**Task directions:** Use the entries below and reproduce exactly the lines from the one containing "[Youtube] (45, 1680)" down to the one containing "Ho letto e compreso", both of them included.

Pixel coordinate grounding data:
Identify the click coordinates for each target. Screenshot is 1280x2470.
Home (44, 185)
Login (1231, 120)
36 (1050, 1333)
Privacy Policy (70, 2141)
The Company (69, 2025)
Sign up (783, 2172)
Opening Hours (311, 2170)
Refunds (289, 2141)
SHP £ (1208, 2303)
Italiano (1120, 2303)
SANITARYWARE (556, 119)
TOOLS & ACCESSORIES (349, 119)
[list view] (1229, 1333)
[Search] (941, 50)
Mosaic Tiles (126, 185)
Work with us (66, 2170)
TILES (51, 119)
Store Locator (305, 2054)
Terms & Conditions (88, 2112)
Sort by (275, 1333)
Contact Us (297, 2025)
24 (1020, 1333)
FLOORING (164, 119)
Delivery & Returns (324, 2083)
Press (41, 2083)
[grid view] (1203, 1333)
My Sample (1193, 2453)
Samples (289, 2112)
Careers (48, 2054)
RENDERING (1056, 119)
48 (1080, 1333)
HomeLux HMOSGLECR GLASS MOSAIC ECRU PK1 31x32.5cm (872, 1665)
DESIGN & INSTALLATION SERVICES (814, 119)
==
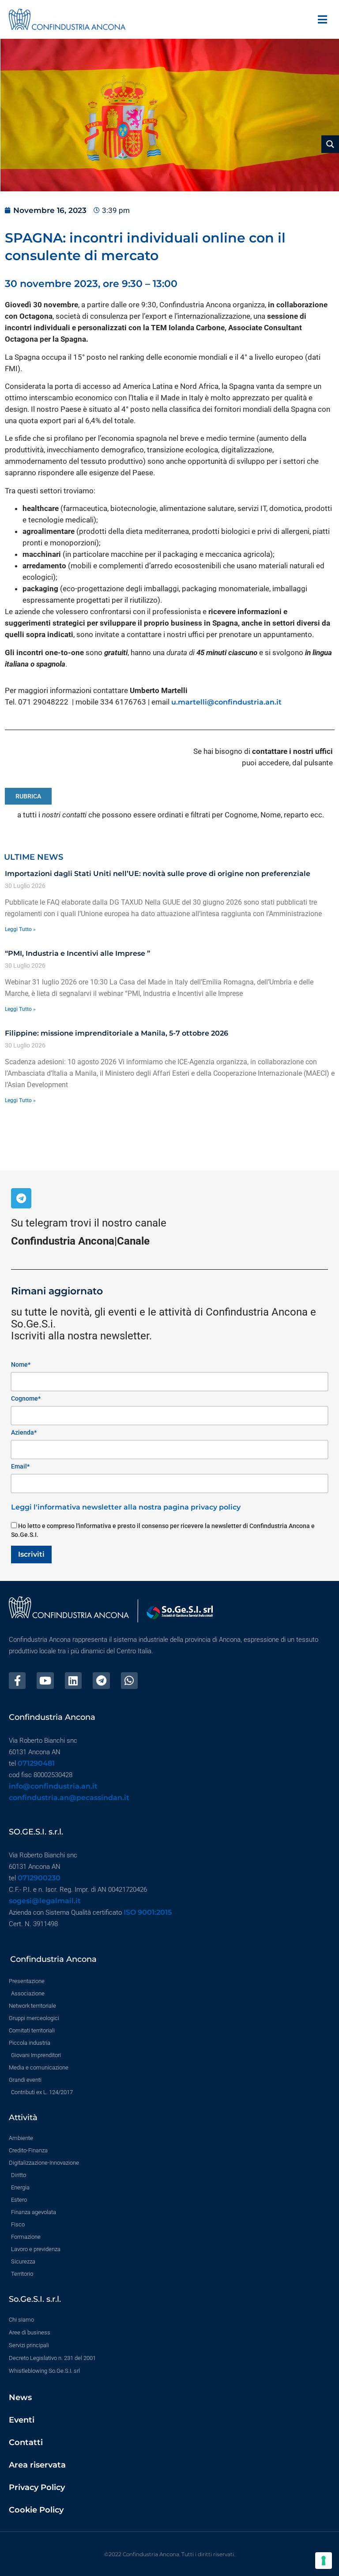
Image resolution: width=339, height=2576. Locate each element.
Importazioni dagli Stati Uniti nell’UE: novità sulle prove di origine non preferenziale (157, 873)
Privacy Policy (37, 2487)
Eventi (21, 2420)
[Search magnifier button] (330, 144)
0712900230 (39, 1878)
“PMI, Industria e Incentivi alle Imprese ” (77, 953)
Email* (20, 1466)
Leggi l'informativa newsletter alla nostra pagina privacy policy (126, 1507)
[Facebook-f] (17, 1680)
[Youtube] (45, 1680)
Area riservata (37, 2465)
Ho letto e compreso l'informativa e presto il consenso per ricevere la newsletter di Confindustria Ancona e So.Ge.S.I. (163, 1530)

**Your solution:**
[Youtube] (45, 1680)
Area riservata (37, 2465)
Ho letto e compreso l'informativa e presto il consenso per ricevere la newsletter di Confindustria Ancona e So.Ge.S.I. (163, 1530)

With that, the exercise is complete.